SWR3 Gedanken

SWR3 Gedanken

In seinen Tagebüchern stellt der Schweizer Schriftsteller Max Frisch eine Menge kluger Fragen. Wie zum Beispiel diese: „Wofür sind Sie dankbar?“
Irma Müller ist seit drei Jahren im Seniorenheim. Sie sieht nicht mehr gut, sie hört nicht mehr gut, sie läuft nicht mehr gut. Ich treffe sie beim Mittagessen und frage sie, wie es ihr geht. Ganz gut, sagt sie. Und an ihrem Tonfall hört man, dass nichts gut ist. Man muss halt dankbar sein, sagt sie. Und an ihrem Tonfall hört man, dass sie es gar nicht ist.

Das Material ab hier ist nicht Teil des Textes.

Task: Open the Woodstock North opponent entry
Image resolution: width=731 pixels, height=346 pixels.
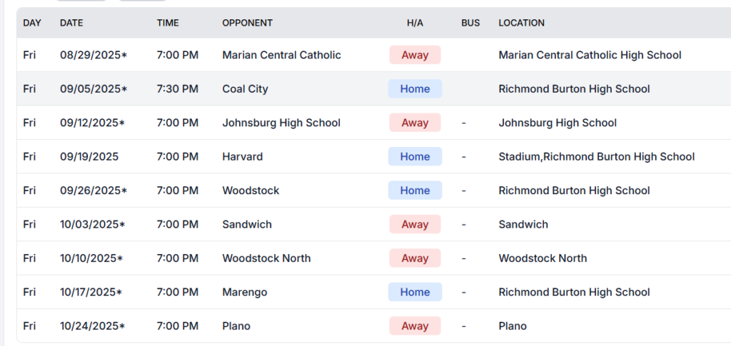Action: click(266, 258)
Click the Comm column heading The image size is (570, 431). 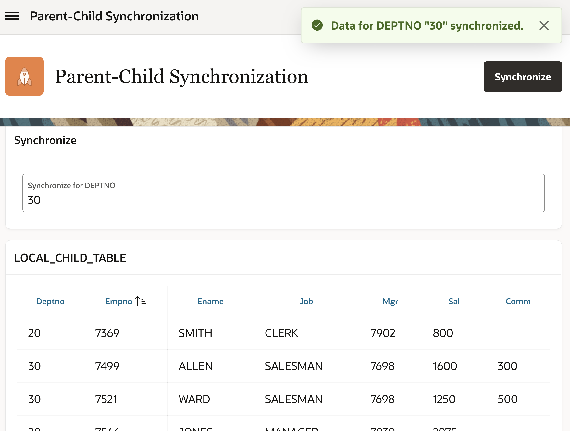[518, 301]
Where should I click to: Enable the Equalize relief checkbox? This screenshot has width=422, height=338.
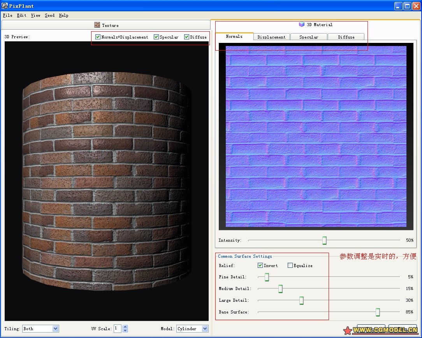(x=290, y=265)
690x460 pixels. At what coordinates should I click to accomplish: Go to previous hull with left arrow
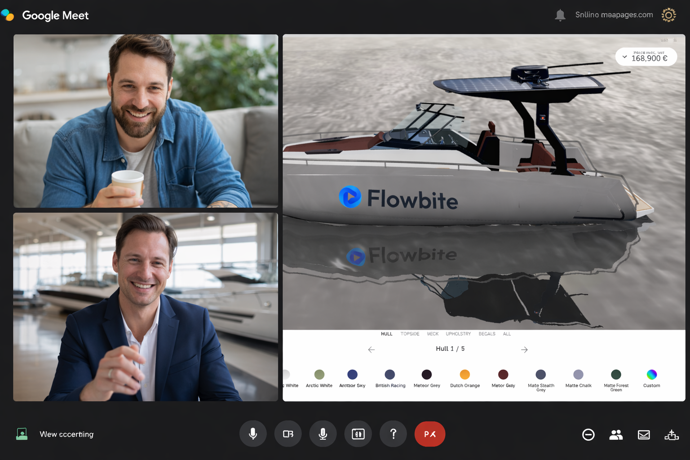point(371,349)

Man muss halt dankbar sein. Sagt unser Verstand. Weil alles relativ ist. Es geht mir doch noch immer relativ gut. Es gibt Menschen, die sind viel kränker als ich, die sind viel ärmer als ich, die sind viel mieser dran als ich. Und weil ich das weiß, bin ich dankbar. Im Kopf.

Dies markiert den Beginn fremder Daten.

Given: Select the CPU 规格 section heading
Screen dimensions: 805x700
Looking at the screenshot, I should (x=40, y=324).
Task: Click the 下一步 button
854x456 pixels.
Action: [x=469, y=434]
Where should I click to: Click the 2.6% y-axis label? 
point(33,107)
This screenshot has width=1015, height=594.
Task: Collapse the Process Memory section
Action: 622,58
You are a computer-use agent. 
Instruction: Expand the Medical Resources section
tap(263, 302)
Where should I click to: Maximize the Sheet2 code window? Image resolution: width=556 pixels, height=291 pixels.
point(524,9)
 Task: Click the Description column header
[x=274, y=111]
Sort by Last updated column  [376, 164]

Im Herz bin ich es nicht. Weil dort nichts relativ ist. Dort bin ich absolut traurig darüber, dass ich mich nicht mehr selbst versorgen kann. Dort bin ich absolut voller Angst, was die Zukunft mir bringen wird. Dort bin ich absolut zornig, weil das Pech mich zu verfolgen scheint. Und dann bleibt die Dankbarkeit schon einmal auf der Strecke.

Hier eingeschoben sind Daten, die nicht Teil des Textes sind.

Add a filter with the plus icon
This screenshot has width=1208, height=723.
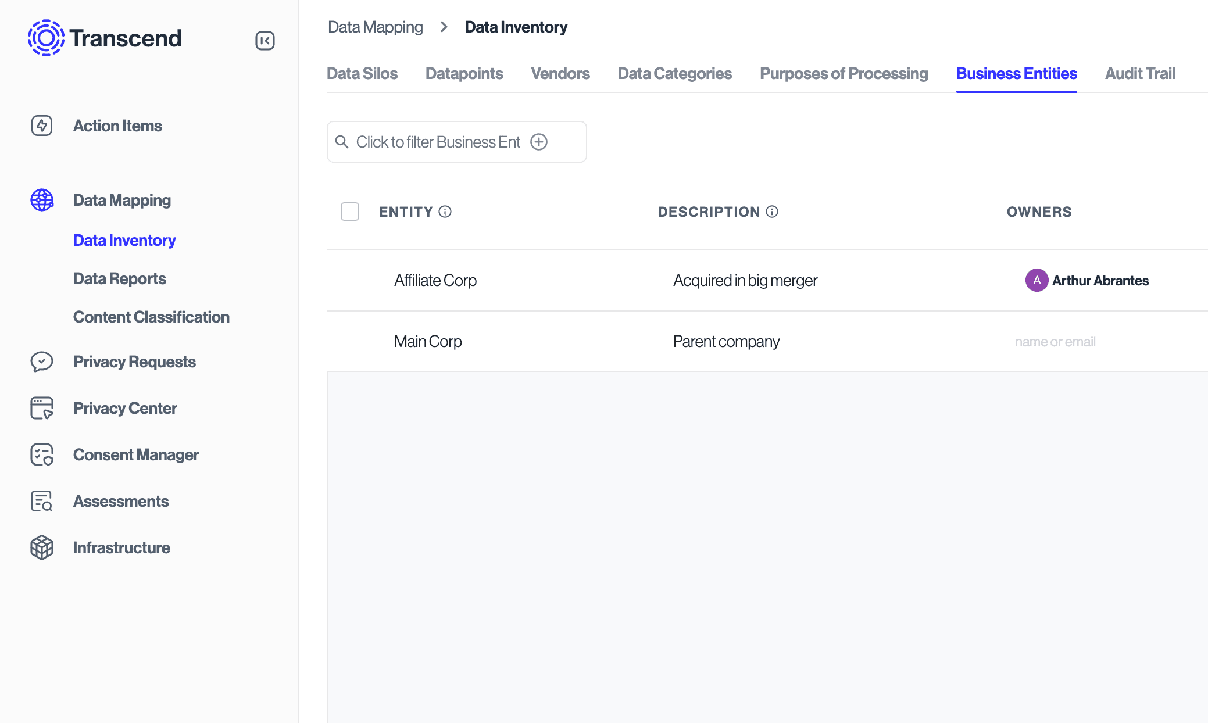[x=539, y=142]
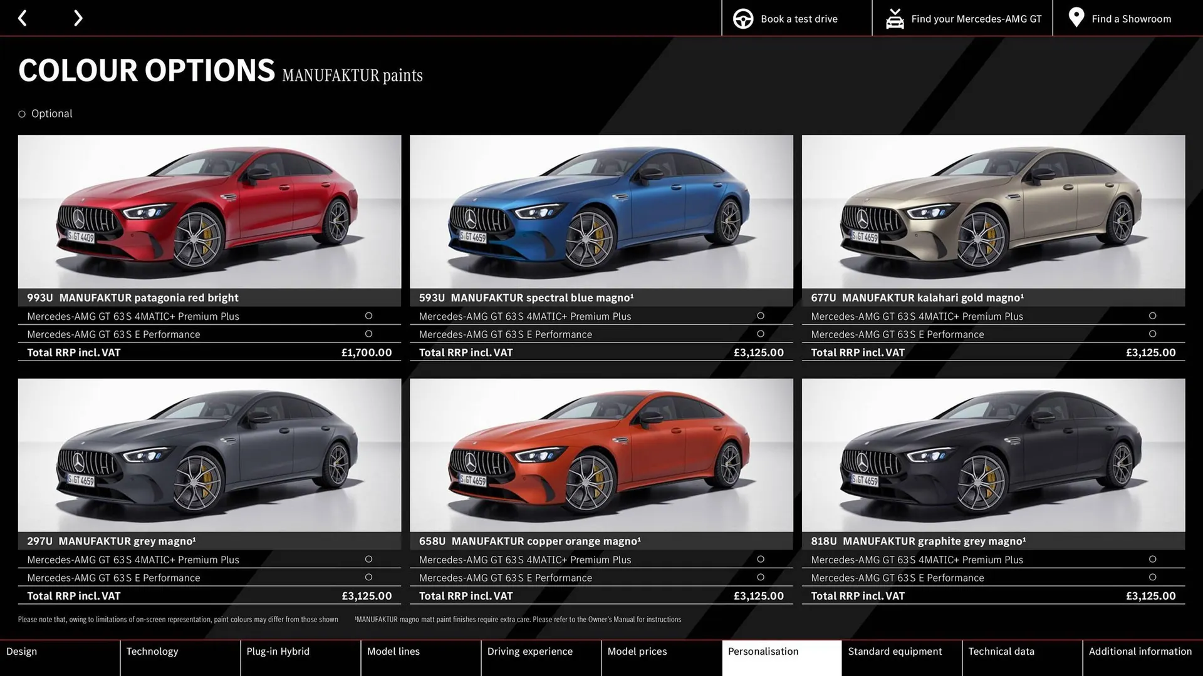
Task: Click the Find a Showroom location pin icon
Action: [1075, 18]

Dankbarkeit kann man nicht verordnen. Wenigstens nicht, wenn sie von Herzen kommen soll. Aber Dankbarkeit kann man üben. Indem man die Momente stark macht, in denen Leben gelingt. Und das tut es. In aller Traurigkeit, in aller Angst, in allem Zorn. In jedem Menschenleben gibt es Momente, die einfach nur gut sind. Aber sie ins Herz zu lassen, das ist die Kunst.
Irma Müller hat einen Sohn. Der kommt jeden Tag zu Besuch. Dann liest er ihr aus der Zeitung vor oder hält ihr einfach nur die Hand. Ja, sagt sie, dafür bin ich wirklich dankbar. Jetzt hört man an ihrem Tonfall, dass es stimmt. Dass sie wirklich von Herzen dankbar ist.
Max Frisch fragt: „Wofür sind Sie dankbar?“ Meine Antwort: Es gibt die guten Momente. Die richtig guten Momente. Für die ich dankbar sein kann. Wenn ich sie in mein Herz lasse.